No.113
***ストレッチ 繊維のおはなし***
前回、ストレッチの要因は
□ 織り方
□ 編み方
□ 伸縮性に優れた繊維の仕様
の三つというお話をさせていただきました。
この中で劇的に進化し続けておりますのが
「伸縮性に優れた繊維」なのでございます。
ちょっとマニアックにはなりますが
これらは大きく分けると3種類になります。
1. ポリウレタン繊維
2. PTT繊維
3. サイドバイサイド型複合繊維
それぞれの特徴をサクッと見てまいりますと
1. ポリウレタン繊維
ゴムのような性質を持つ繊維で、生地にほんの数パーセント使用するだけでストレッチ性が生まれます。

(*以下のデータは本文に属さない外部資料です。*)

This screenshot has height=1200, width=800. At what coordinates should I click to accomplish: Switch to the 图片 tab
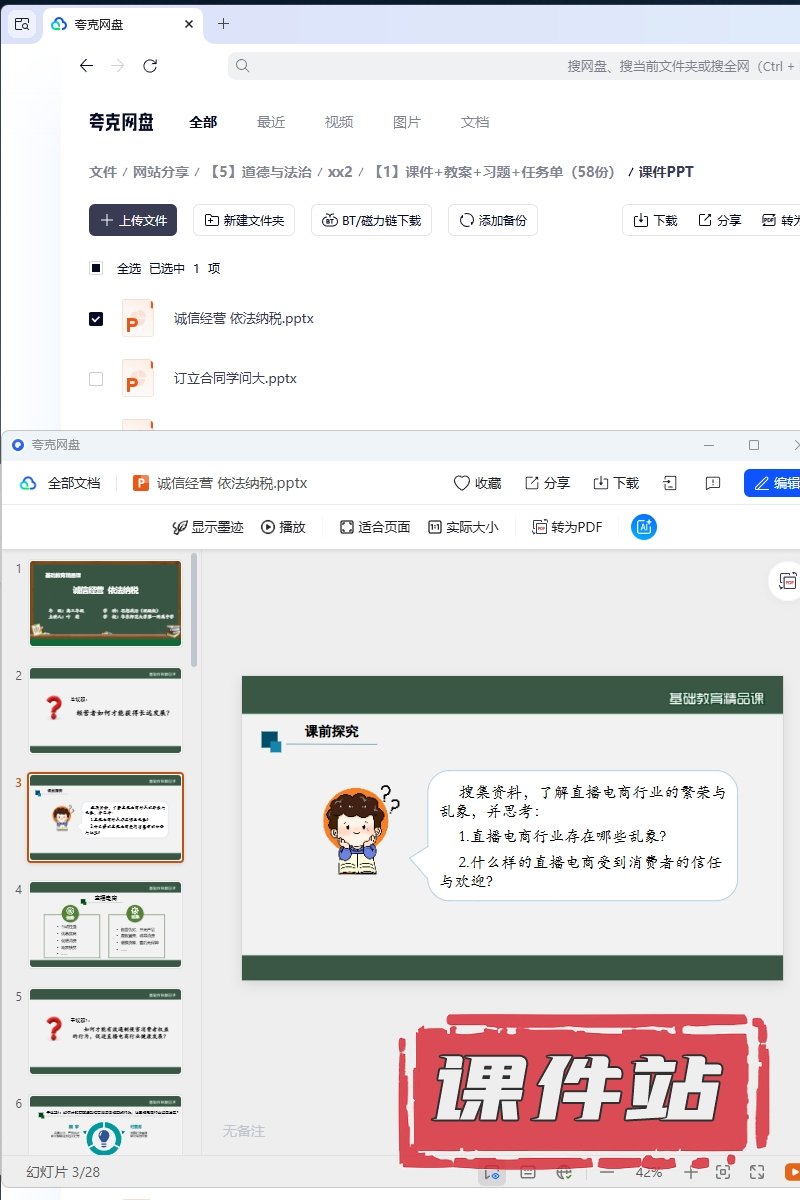point(407,122)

日本では「ポリウレタン」と表記され、旭化成の「ロイカ」、東レ・オペロンテックスの「ライクラ」などがあります。ヨーロッパではイラステイン(elastane)、アメリカではスパンデックス(Spandex)
と表記されています。
◎ 柔らかく風合いがよい
◎ キックバック(元にもどる力)がよい。
◎ 軽い
◎ シワができにくい
▼ 経年劣化がある
2.PTT繊維(ポリトリメチレンテレフタレート繊維)
これは1990年代から開発が進んでいる比較的新しいポリエステル系繊維です。バネのような分子構造をもつためストレッチ性があります。帝人の「ソロテックス」や東レ「ライクラT-400」などに、このPTT繊維が使用されています。
◎ 伸縮性に優れている
◎ 形状安定性にすぐれている(洗濯によるサイズ変化がおきにくい)
◎ 紫外線に強い
◎ 一般的染色の温度(110~120℃)より低い温度(98℃)で染まる
3.サイドバイサイド型複合繊維
熱収縮率の違う2種類の樹脂を複合させた繊維の事で、収縮率の違いによってらせんを生みストレッチ性が生じます。ユニチカトレーディングの「Z-10」、クラレトレーディングの「ビューフィット」がそれらにあたります。
ストレッチの驚くほどの伸縮性は
これらの化学繊維の研究開発の成果なのだなぁとつくづく思います。
かわらぬ天然素材の良さ
進化し続ける化学繊維の良さ
それぞれの強みと弱点をしっかりと学びながら
お客様の求められるスーツをご提案していこうと
改めて強く思うTAROO.なのでございます。